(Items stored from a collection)
__________________________________________________
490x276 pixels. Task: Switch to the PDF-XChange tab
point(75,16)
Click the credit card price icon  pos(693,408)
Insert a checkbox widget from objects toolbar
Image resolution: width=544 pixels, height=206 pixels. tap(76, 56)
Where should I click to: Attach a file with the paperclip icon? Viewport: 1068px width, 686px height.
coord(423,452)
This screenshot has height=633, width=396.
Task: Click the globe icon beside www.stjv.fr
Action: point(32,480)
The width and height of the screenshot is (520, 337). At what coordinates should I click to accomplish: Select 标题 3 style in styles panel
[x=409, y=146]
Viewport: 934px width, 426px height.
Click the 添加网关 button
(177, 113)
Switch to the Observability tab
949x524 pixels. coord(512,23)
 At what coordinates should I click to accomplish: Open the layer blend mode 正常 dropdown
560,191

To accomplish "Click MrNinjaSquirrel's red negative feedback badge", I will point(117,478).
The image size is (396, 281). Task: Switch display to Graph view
__________________________________________________
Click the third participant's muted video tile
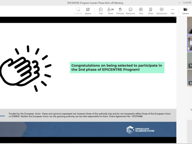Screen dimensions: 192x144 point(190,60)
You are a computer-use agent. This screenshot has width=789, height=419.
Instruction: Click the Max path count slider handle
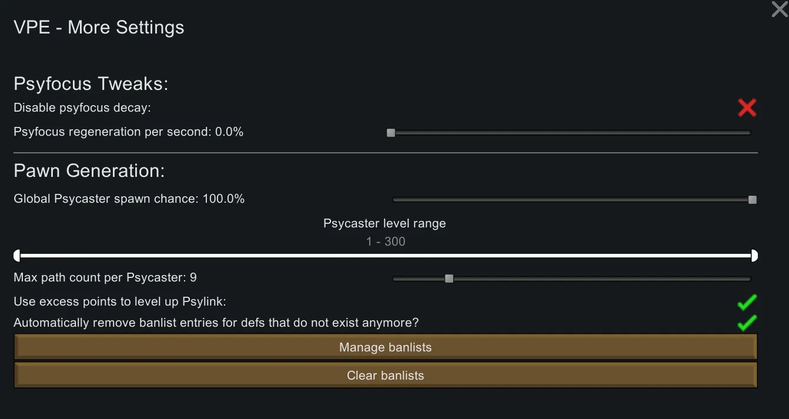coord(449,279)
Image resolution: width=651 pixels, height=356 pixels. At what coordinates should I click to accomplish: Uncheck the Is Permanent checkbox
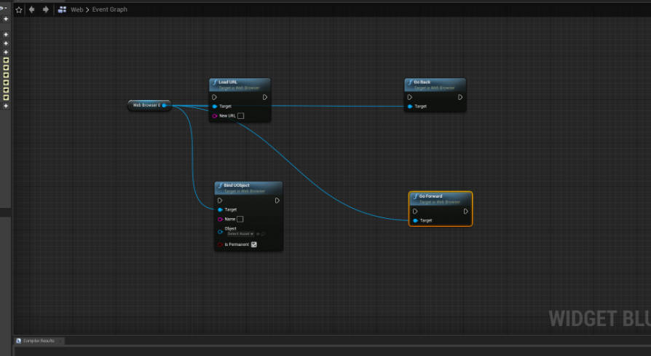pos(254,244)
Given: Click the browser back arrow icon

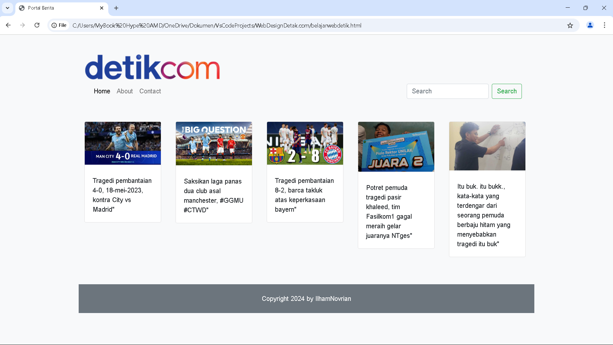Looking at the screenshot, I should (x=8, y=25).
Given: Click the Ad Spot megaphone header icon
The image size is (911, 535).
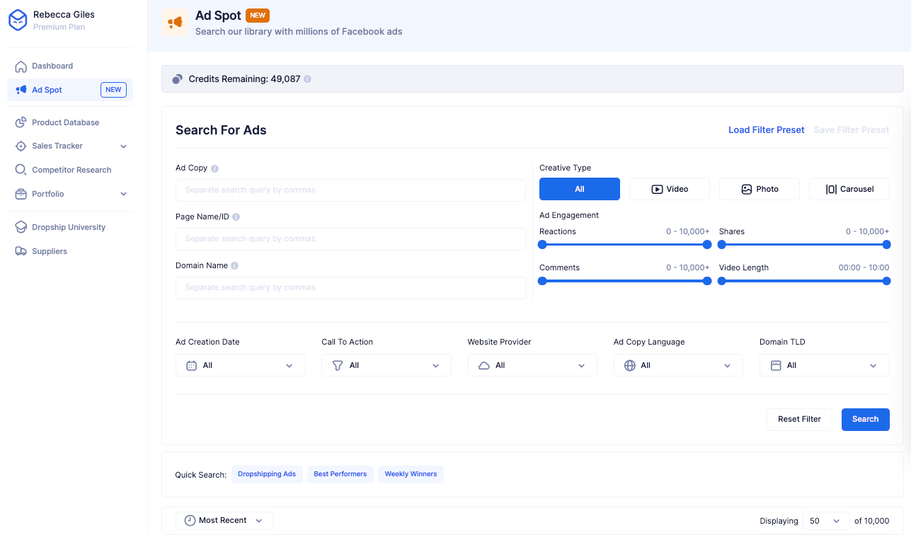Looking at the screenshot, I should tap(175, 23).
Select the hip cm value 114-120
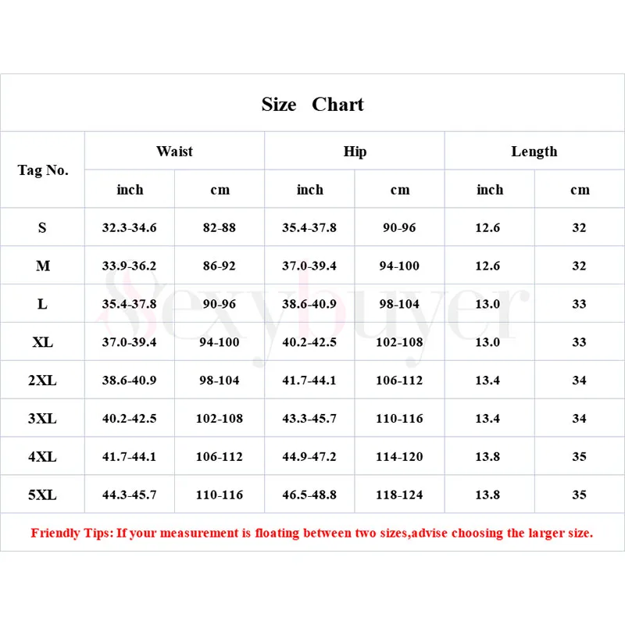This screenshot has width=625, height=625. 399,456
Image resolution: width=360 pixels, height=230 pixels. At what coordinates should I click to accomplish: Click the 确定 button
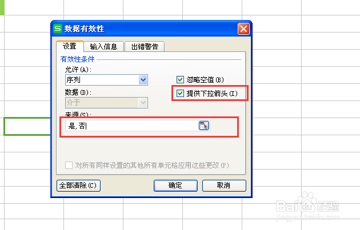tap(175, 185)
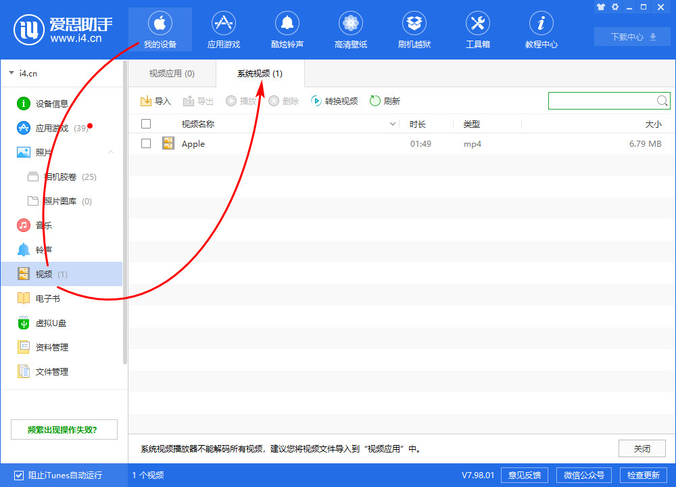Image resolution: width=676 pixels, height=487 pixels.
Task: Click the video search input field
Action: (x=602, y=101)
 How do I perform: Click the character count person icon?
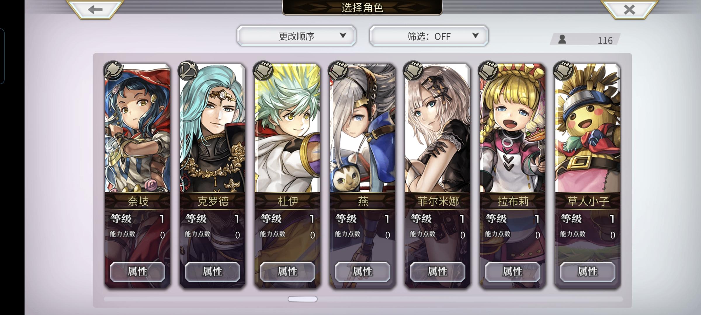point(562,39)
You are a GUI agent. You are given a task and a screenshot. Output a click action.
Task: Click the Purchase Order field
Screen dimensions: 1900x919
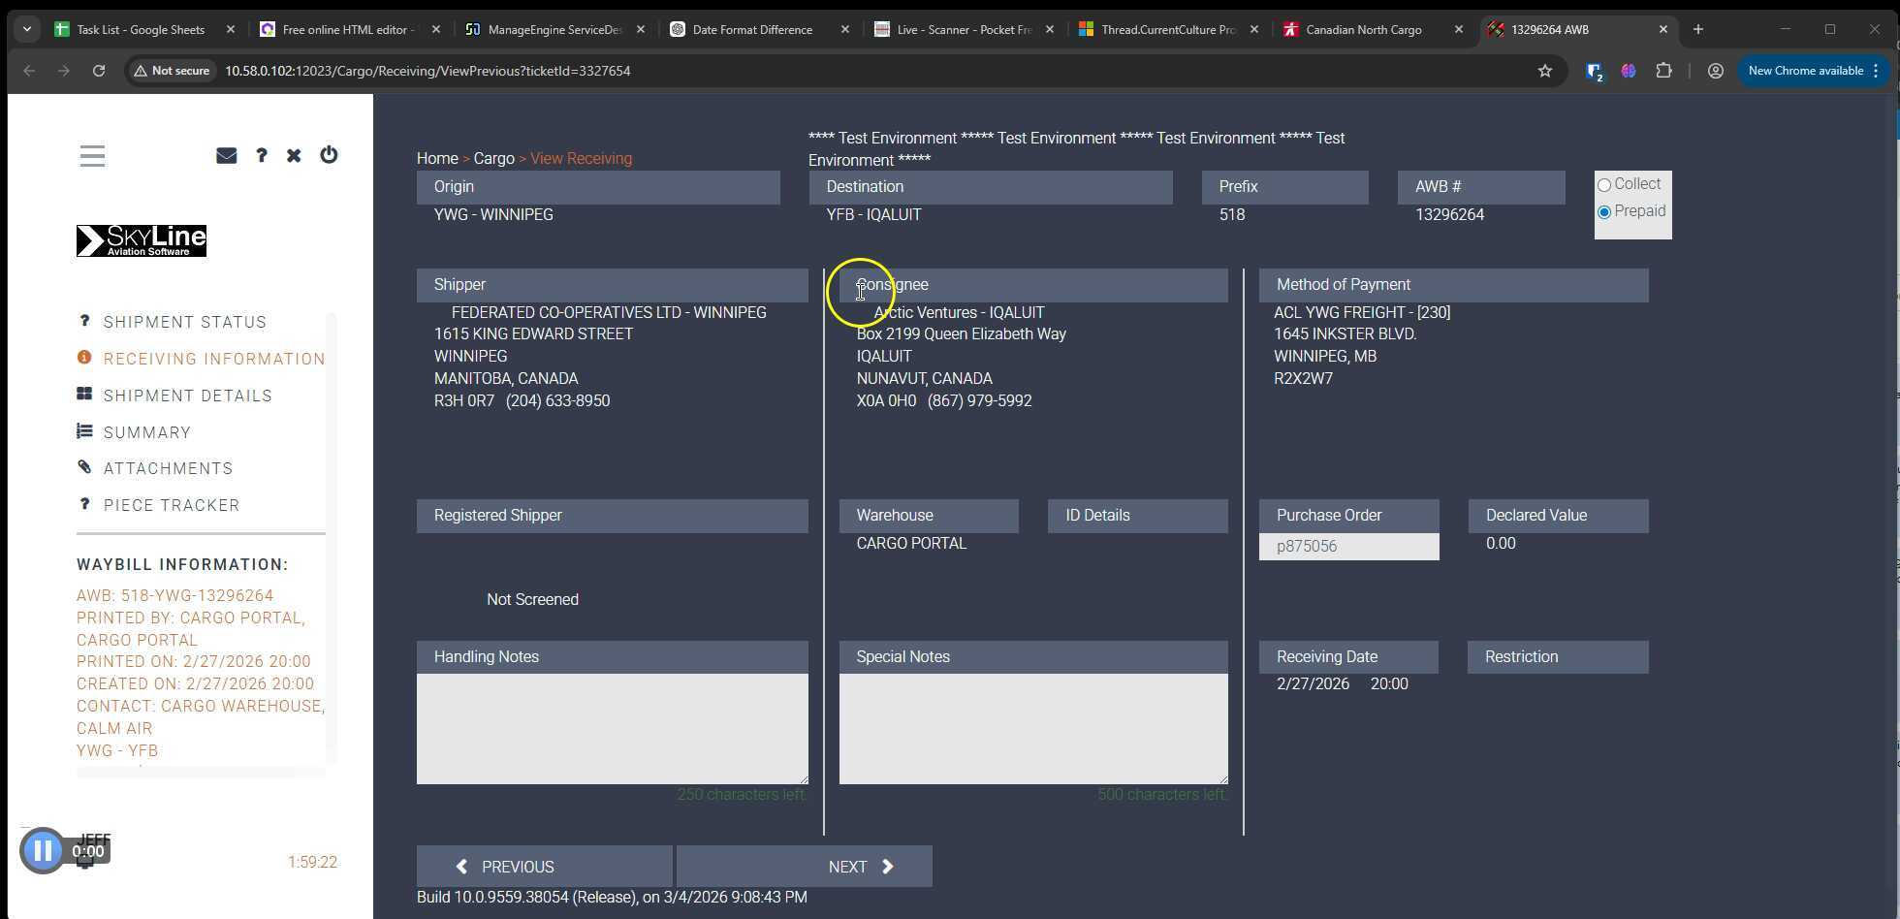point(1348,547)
__________________________________________________
◆ Work to complete ◆
Edit the rows from the line with "Click the credit" to the line with "The image size is (396, 281).", replacing "dropdown" with "menu" and keeping everything else the same.

◆ Result for this task ◆
Click the credit card price icon  pos(693,408)
Insert a checkbox widget from objects toolbar
Image resolution: width=544 pixels, height=206 pixels. tap(76, 56)
Where should I click to: Attach a file with the paperclip icon? Viewport: 1068px width, 686px height.
coord(423,452)
This screenshot has height=633, width=396.
Task: Click the globe icon beside www.stjv.fr
Action: point(32,480)
The width and height of the screenshot is (520, 337). At what coordinates should I click to accomplish: Select 标题 3 style in styles panel
[x=409, y=146]
Viewport: 934px width, 426px height.
Click the 添加网关 button
(177, 113)
Switch to the Observability tab
949x524 pixels. coord(512,23)
 At what coordinates should I click to accomplish: Open the layer blend mode 正常 menu
560,191

To accomplish "Click MrNinjaSquirrel's red negative feedback badge", I will point(117,478).
The image size is (396, 281). Task: Switch display to Graph view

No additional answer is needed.